■ **Target pointing data**
##########
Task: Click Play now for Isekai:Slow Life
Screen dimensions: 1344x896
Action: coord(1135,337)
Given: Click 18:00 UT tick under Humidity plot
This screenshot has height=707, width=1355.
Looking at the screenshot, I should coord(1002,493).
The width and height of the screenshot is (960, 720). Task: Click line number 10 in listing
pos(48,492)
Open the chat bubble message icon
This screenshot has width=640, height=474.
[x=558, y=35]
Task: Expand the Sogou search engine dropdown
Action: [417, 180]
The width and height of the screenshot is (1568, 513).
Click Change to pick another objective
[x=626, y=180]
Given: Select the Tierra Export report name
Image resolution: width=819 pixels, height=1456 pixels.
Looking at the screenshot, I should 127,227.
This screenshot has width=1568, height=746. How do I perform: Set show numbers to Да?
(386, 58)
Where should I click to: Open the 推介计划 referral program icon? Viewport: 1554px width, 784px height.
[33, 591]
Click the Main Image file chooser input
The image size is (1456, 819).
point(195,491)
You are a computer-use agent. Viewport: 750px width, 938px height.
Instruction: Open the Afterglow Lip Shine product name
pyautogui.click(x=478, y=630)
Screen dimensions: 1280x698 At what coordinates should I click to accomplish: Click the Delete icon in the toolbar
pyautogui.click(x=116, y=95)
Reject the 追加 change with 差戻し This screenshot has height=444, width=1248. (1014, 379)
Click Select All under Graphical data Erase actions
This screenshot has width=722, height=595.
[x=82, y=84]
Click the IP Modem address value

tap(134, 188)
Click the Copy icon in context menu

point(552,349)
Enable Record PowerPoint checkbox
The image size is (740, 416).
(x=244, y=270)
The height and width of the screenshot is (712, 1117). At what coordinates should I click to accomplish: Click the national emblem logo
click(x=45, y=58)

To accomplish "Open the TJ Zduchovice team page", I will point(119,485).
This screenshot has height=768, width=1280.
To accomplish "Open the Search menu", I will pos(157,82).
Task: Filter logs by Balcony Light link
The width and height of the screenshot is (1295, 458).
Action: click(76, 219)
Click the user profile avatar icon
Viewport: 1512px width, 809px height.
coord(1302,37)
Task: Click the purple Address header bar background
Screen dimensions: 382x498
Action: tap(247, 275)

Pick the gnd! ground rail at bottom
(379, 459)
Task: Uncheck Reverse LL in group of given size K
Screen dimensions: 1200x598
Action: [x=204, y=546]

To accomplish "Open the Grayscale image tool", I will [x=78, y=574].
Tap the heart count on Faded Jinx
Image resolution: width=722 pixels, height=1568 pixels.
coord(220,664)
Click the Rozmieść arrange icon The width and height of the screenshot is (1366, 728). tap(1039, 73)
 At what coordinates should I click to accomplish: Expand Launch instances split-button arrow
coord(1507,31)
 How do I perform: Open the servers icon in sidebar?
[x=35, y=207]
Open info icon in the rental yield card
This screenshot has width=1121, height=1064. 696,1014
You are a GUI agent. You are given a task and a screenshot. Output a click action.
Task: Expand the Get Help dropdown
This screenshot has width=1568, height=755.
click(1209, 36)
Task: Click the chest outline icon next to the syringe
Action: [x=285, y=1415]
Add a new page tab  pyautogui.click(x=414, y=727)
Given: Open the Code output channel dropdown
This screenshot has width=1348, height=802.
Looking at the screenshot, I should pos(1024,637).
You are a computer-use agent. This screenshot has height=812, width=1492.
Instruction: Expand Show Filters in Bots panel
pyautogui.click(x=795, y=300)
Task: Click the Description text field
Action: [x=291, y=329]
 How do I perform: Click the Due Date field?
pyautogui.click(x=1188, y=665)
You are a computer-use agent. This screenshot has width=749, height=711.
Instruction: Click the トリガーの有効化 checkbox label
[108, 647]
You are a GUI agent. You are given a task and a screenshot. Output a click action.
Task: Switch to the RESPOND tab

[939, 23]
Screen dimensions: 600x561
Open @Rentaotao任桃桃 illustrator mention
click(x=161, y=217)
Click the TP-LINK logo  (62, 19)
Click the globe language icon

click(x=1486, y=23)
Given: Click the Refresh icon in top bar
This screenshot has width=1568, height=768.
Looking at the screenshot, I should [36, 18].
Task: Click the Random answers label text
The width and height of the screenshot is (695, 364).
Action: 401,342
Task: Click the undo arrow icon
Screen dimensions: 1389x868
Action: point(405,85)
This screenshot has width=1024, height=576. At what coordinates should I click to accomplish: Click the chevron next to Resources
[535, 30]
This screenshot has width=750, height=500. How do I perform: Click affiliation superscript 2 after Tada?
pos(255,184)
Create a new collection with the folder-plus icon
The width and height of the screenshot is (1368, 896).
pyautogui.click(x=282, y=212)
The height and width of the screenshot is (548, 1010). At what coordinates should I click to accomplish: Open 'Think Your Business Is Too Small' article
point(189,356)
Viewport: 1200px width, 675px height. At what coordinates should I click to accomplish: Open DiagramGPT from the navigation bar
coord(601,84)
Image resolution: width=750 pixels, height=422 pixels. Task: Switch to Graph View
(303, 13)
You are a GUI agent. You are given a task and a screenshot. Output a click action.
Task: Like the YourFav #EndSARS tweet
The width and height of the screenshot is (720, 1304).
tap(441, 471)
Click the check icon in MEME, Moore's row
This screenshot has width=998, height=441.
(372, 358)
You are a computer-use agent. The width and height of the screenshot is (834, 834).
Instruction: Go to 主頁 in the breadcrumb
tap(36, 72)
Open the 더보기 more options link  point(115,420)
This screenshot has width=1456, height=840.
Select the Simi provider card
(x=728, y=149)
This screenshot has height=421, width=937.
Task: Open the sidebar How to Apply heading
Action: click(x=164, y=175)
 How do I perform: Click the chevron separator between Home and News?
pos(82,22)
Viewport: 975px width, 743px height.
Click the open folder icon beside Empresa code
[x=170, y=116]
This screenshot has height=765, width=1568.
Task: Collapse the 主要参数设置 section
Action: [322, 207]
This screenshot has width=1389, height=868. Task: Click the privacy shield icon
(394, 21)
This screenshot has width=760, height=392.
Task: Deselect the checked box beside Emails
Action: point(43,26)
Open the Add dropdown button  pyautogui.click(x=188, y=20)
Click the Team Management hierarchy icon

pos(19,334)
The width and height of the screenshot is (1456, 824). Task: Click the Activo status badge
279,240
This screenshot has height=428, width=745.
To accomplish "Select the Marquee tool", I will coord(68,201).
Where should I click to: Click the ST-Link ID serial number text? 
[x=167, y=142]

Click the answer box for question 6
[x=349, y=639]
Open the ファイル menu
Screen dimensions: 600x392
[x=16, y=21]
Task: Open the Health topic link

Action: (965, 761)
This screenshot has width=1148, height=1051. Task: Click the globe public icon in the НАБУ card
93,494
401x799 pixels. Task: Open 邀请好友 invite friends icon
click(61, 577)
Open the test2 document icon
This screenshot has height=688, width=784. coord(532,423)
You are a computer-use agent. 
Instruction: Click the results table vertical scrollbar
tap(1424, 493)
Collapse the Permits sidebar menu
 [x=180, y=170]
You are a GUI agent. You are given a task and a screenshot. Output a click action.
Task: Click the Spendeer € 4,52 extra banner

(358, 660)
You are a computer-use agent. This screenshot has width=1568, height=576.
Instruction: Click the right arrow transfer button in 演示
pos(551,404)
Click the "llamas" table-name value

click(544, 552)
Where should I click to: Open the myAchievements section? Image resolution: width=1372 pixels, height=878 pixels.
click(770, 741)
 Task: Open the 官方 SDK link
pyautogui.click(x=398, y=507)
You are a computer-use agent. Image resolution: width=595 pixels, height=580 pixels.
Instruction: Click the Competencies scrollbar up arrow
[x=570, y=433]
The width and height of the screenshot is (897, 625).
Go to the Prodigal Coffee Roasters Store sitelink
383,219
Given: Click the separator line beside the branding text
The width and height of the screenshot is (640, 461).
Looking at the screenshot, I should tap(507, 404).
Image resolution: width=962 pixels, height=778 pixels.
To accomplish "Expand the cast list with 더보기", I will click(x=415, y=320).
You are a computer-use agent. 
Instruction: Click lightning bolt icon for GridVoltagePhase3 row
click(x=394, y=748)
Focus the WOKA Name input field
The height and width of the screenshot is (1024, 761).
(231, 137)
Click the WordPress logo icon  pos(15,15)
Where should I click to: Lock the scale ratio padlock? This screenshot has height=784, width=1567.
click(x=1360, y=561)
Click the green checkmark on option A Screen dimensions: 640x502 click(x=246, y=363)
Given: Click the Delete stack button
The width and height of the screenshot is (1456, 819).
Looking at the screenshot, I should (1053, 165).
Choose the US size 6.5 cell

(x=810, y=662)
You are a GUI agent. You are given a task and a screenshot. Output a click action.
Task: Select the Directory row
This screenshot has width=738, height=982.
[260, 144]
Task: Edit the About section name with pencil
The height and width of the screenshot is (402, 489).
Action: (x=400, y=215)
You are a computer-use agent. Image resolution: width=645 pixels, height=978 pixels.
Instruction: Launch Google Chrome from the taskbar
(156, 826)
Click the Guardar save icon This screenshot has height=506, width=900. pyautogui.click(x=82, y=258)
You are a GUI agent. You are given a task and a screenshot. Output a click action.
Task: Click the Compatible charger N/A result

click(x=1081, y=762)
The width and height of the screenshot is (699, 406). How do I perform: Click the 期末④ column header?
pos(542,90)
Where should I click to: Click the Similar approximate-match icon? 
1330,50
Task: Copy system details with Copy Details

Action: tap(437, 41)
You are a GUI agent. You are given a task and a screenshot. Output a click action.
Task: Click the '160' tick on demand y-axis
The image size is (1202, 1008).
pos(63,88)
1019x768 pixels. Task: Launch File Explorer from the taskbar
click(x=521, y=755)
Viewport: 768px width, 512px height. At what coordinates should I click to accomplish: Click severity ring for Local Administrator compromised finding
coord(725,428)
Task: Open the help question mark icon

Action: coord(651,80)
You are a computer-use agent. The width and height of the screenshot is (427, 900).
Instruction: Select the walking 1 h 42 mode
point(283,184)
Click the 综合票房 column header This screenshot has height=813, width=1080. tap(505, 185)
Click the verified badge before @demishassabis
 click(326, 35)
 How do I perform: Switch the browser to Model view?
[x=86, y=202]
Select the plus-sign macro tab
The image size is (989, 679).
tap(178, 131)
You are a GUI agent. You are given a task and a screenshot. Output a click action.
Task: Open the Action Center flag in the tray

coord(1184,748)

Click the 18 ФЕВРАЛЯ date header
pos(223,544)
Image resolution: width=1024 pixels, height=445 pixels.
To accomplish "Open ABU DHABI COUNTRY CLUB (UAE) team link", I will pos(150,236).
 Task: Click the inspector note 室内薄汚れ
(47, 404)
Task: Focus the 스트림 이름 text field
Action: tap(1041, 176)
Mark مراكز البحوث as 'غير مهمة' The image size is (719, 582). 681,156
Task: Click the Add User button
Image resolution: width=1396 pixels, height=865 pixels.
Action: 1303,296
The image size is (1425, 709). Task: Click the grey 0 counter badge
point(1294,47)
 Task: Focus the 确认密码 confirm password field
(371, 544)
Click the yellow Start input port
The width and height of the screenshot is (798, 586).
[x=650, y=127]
##########
■ **Task description**
Pull out the stretch of the listing that opens with the line containing "has width=749, height=711." and closes with the line containing "Action: 401,342", including both of those lines, and reproduce it verbatim.

■ **Output below**
You are a computer-use agent. This screenshot has width=749, height=711.
Instruction: Click the トリガーの有効化 checkbox label
[108, 647]
You are a GUI agent. You are given a task and a screenshot. Output a click action.
Task: Switch to the RESPOND tab

[939, 23]
Screen dimensions: 600x561
Open @Rentaotao任桃桃 illustrator mention
click(x=161, y=217)
Click the TP-LINK logo  (62, 19)
Click the globe language icon

click(x=1486, y=23)
Given: Click the Refresh icon in top bar
This screenshot has width=1568, height=768.
Looking at the screenshot, I should [36, 18].
Task: Click the Random answers label text
The width and height of the screenshot is (695, 364).
Action: 401,342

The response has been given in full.